* _What the task asks_:
Retype exactly the lines of the listing below from the one with "FAQ (1318, 1184)" through the last, both included, and leave every picture out.

--- Extracted data ---

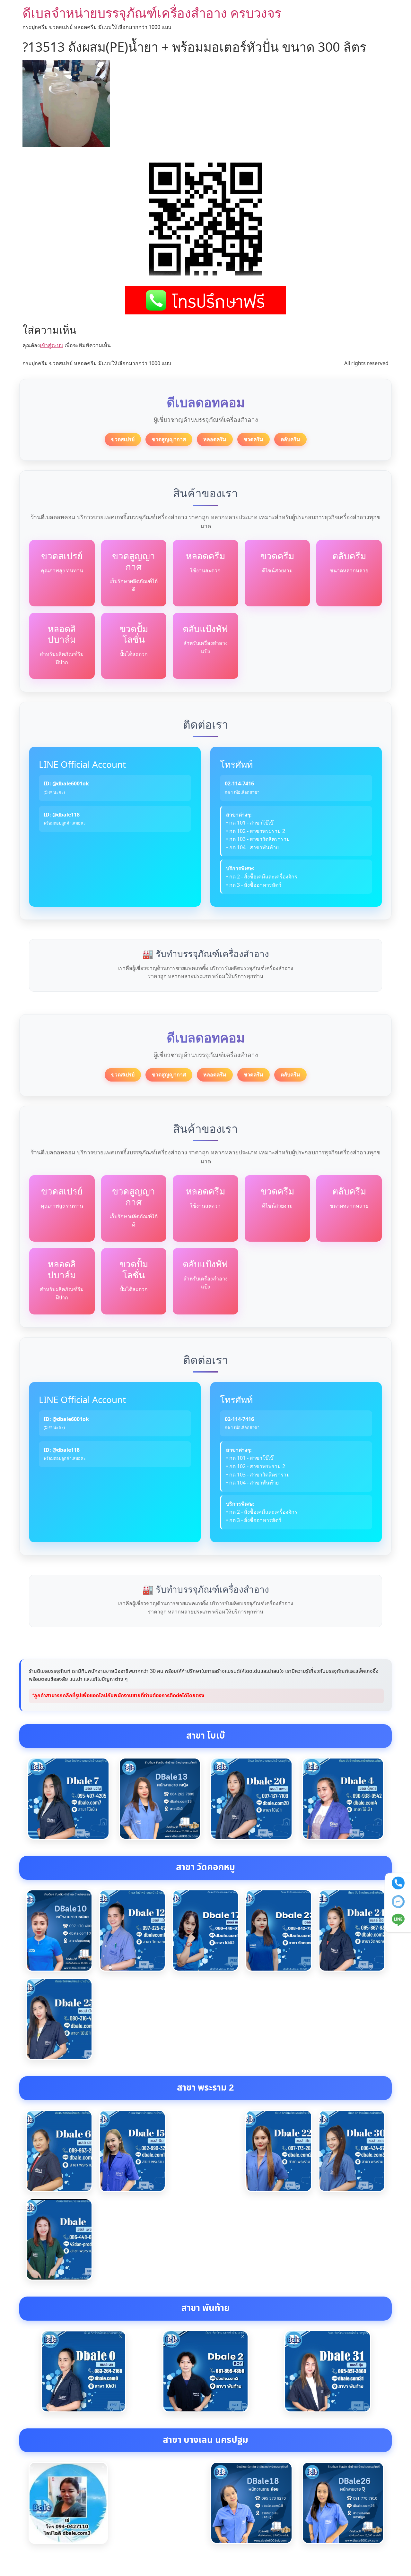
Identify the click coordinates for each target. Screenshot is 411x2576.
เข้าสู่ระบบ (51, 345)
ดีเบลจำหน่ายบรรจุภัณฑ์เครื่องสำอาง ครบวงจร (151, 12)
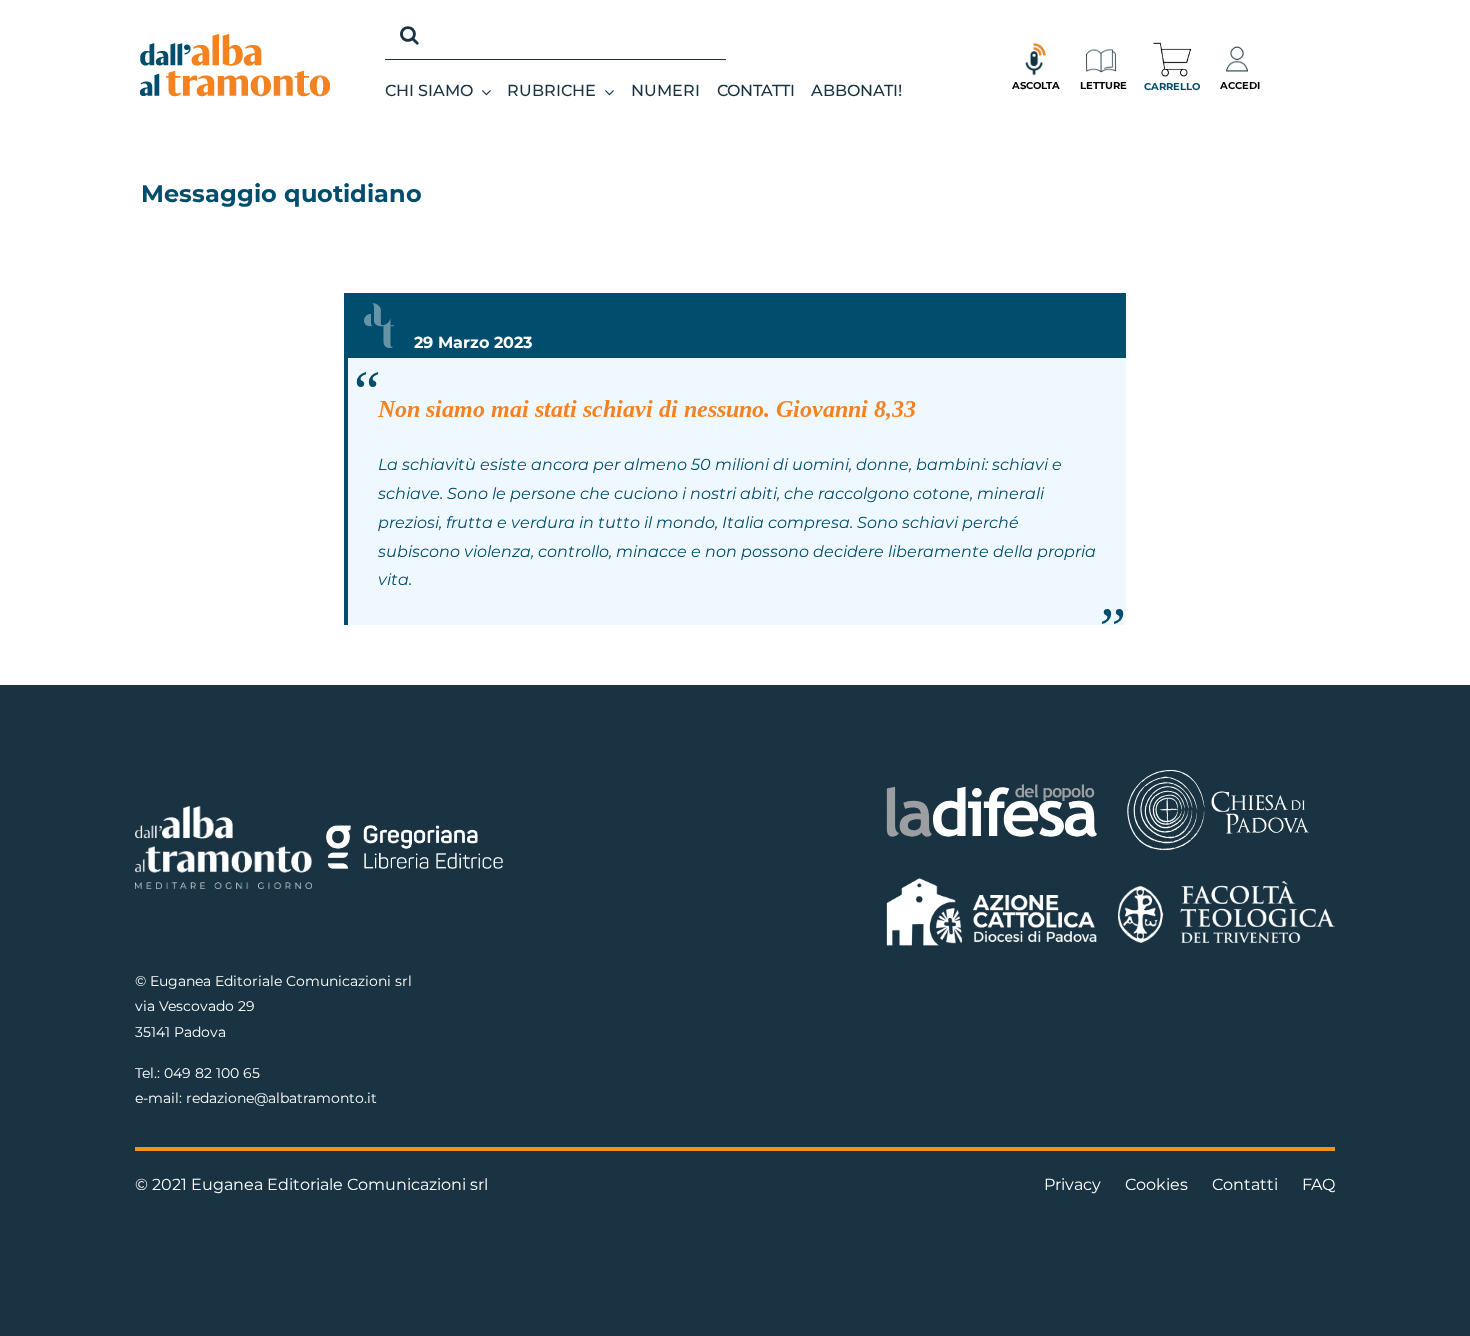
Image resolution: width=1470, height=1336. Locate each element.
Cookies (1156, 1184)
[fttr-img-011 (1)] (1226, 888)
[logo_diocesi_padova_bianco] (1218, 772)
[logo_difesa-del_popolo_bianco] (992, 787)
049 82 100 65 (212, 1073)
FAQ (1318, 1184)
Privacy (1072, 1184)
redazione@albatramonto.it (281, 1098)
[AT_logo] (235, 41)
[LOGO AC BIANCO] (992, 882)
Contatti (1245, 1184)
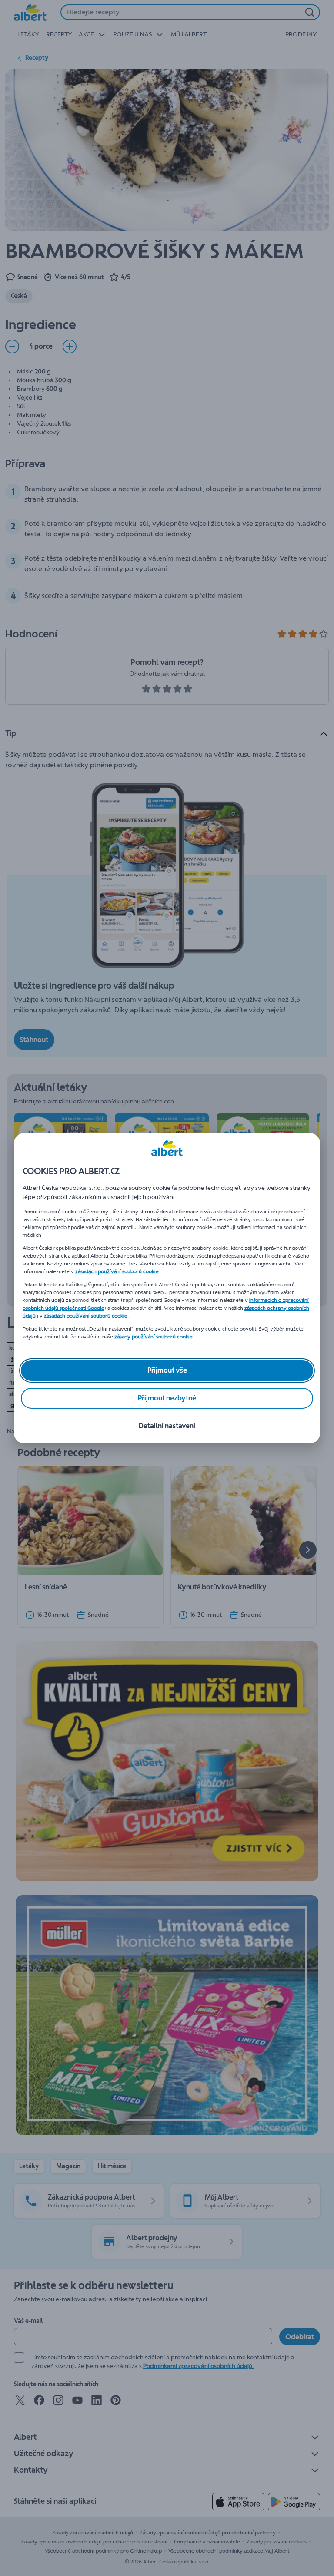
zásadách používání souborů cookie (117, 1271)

---

* _Written reply_:
FAQ (1318, 1184)
Privacy (1072, 1184)
redazione@albatramonto.it (281, 1098)
[AT_logo] (235, 41)
[LOGO AC BIANCO] (992, 882)
Contatti (1245, 1184)
zásadách používání souborů cookie (117, 1271)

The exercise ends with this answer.